ARTLC Student Steering Committee Member Tenzin Dhondup Advocates for Teaching Critically about Eugenics & US History
Why It Matters So Much to Teach About the American Eugenics Movement
By Tenzin Dhondup
I first heard of the American Eugenics Movement in my 12th-grade psychology class, where my teacher mentioned names like Lewis Terman and Robert Yerkes, praising their scientific accomplishments while also naming them ‘eugenicists’.
After searching what it meant to be a ‘eugenicist’, I learned about how figures like Terman and Yerkes had weaponized pseudoscience and “intelligence tests” to justify the forced sterilization of so many people—most of whom were poor, disabled, women, and people of color.
However, I also learned that “intelligence tests” were just one piece of the scientific racism and “settled science” of eugenics that were used to justify the forced sterilization of over 60,000 people in 32 states during the 20th century.
I discovered that, more broadly, the American Eugenics Movement attributed the widening socioeconomic inequalities of the 20th century to heredity. The perceived rise in mental illness, crime, and “infiltration” of immigrants also fueled the American Eugenics Movement. The resulting tactics, including forced sterilization, interracial marriage bans, and racist immigration laws, violated the dignity, bodily autonomy, and humanity of tens of thousands of people—all under the pretenses of “public health” and the “greater good”.
As I continued to learn more about the American Eugenics Movement, I grew more angry and more frustrated.
How could the American Eugenics Movement warrant only a quick aside in a psychology class? Why wasn’t this - one of America’s most profound and enduring atrocities - addressed in any of my courses? And why was it up to me to teach myself this essential history?
And so I felt moved to push for the inclusion of an anti-eugenics curriculum at Naugatuck High School. I advocated for an audience with the Social Studies department and created lesson plans to present.
My first lesson was a Primary Document Gallery that showed the pernicious ways eugenics manifested in every aspect of 20th-century American life.
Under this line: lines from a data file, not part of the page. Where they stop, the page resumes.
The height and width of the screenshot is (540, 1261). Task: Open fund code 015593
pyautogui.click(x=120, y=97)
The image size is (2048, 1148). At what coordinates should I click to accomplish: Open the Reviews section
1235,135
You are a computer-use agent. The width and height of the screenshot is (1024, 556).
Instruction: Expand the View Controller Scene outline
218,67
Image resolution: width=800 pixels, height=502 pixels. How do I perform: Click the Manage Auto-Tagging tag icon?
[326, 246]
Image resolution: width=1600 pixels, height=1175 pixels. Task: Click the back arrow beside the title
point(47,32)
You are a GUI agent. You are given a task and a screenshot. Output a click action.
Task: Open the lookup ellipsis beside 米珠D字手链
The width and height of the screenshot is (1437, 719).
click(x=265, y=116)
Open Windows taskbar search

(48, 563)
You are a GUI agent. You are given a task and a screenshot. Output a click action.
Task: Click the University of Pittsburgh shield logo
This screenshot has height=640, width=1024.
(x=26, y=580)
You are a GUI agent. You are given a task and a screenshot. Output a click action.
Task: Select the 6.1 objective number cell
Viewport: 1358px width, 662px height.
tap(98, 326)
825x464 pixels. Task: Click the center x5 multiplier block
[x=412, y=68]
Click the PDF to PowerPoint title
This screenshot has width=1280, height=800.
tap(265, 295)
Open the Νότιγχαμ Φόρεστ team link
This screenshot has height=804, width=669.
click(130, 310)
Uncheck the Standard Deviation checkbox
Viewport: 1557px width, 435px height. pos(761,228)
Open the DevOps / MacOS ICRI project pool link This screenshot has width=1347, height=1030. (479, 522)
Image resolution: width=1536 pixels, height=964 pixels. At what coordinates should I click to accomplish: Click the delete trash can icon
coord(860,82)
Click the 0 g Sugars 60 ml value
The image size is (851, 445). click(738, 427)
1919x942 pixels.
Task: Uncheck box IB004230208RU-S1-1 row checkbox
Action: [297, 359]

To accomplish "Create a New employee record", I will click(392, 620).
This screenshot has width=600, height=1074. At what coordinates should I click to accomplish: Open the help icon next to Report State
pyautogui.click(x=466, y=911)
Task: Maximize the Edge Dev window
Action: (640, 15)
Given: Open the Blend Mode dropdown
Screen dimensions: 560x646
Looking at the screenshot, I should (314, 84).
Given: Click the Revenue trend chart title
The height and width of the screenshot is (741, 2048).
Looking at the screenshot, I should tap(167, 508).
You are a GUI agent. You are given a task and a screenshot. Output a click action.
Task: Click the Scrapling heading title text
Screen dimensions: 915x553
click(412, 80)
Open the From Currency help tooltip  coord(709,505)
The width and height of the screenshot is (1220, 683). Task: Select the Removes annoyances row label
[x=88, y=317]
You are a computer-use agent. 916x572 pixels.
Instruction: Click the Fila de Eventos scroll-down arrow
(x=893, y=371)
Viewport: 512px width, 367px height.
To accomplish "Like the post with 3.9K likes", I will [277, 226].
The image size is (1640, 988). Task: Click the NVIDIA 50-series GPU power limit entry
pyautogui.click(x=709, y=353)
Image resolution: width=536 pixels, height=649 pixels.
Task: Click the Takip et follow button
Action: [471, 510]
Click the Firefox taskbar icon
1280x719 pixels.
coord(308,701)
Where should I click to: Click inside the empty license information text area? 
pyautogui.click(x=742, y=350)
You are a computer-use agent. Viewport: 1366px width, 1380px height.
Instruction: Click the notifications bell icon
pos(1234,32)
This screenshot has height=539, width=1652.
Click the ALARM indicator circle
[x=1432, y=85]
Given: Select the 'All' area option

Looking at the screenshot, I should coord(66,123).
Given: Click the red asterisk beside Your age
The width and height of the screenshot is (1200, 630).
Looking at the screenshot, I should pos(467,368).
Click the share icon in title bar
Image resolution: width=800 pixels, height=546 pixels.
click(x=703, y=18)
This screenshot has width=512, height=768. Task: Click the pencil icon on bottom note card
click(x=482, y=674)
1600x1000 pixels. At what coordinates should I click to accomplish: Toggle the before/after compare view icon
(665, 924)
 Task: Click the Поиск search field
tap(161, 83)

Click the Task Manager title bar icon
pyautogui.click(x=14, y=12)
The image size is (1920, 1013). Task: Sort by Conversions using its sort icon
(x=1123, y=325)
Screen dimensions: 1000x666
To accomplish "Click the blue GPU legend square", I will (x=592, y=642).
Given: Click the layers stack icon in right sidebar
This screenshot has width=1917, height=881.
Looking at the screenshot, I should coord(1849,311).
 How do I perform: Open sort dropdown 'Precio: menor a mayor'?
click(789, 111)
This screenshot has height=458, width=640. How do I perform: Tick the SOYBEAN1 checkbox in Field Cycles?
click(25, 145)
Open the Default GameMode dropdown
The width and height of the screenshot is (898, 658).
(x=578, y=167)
The slideshow included seemingly innocuous images, such as a sight from the 1940 Nebraska State Fair, where four toddlers stand awkwardly wearing giant sashes embossed with “Baby Contest.” The other primary documents were far more glaring, such as a sign that read "SOME PEOPLE ARE BORN TO BE A BURDEN ON THE REST", which was displayed at public events.
Finally, I included an excerpt from Buck v. Bell, the 1927 Supreme Court case supporting the forced sterilization of Carrie Buck, an institutionalized white woman deemed “feeble-minded.” The excerpt includes justice Oliver Wendell Holmes’ opinion, in which forced sterilization was codified into the law of the land:
“[Carrie Buck] is the probable potential parent of socially inadequate offspring… she may be sexually sterilized without detriment to her general health and that her welfare and that of society will be promoted by her sterilization, and thereupon makes the order.”
Around primary documents like these, I argued, classroom discussions about the extent and impact of eugenics in American history could be held.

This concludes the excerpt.